Mirin is used in Japanese cooking in a particular ratio which goes along with a poem that I can never remember, but the basic principle that I use is to add the same amount of mirin as I do sake and a little bit less soy. This seems to work well, but if anyone can remind me of the poem, then I’d love to hear it.
When mirin isn’t available, I have heard some people use sweet sherry in their recipes. I haven’t tried this myself, but I’d love to hear from anyone who has. Does it work?
If you are serious about cooking Japanese food, you should really try to put some mirin on your shopping list or at least try to find a suitable substitute.
Tags: Ingredient Spotlight, JapaneseRelated Stories
POSTED IN: Ingredient Spotlight, Japanese
2 opinions for Mirin
Brian Layman
Jul 5, 2007 at 8:08 pm
Mirin is helpful in many cooking situations.
It’s my secret ingredient for my asparagus. Saute in butter with lime juice and a small squirt if lemon. Then when near done turn up to high and pour mirin into the bottom of the pan and cover. It will produce large bubbles but keep on high and move pan around to stir up the stocks. Take of heat when nearly evaporated.
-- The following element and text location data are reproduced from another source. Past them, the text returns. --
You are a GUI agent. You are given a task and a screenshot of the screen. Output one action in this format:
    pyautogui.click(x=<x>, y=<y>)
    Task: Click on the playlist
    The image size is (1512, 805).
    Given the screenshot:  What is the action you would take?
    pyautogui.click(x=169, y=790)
What you’ve done is carmalized the mirin and made some very delicious asparagus. Quite good. With the tang of the lime, the mirin balances out to a mild sweet and sour, smoothed by the butter base. Just don’t over cook! It might take you a little bit of practice to carmalize AND keep the tender crunchiness your diners will desire.
Tom
Jul 15, 2007 at 7:37 pm
Hi Brian
Asparagus and Mirin sounds like a good combination. I’ll have to give it a go.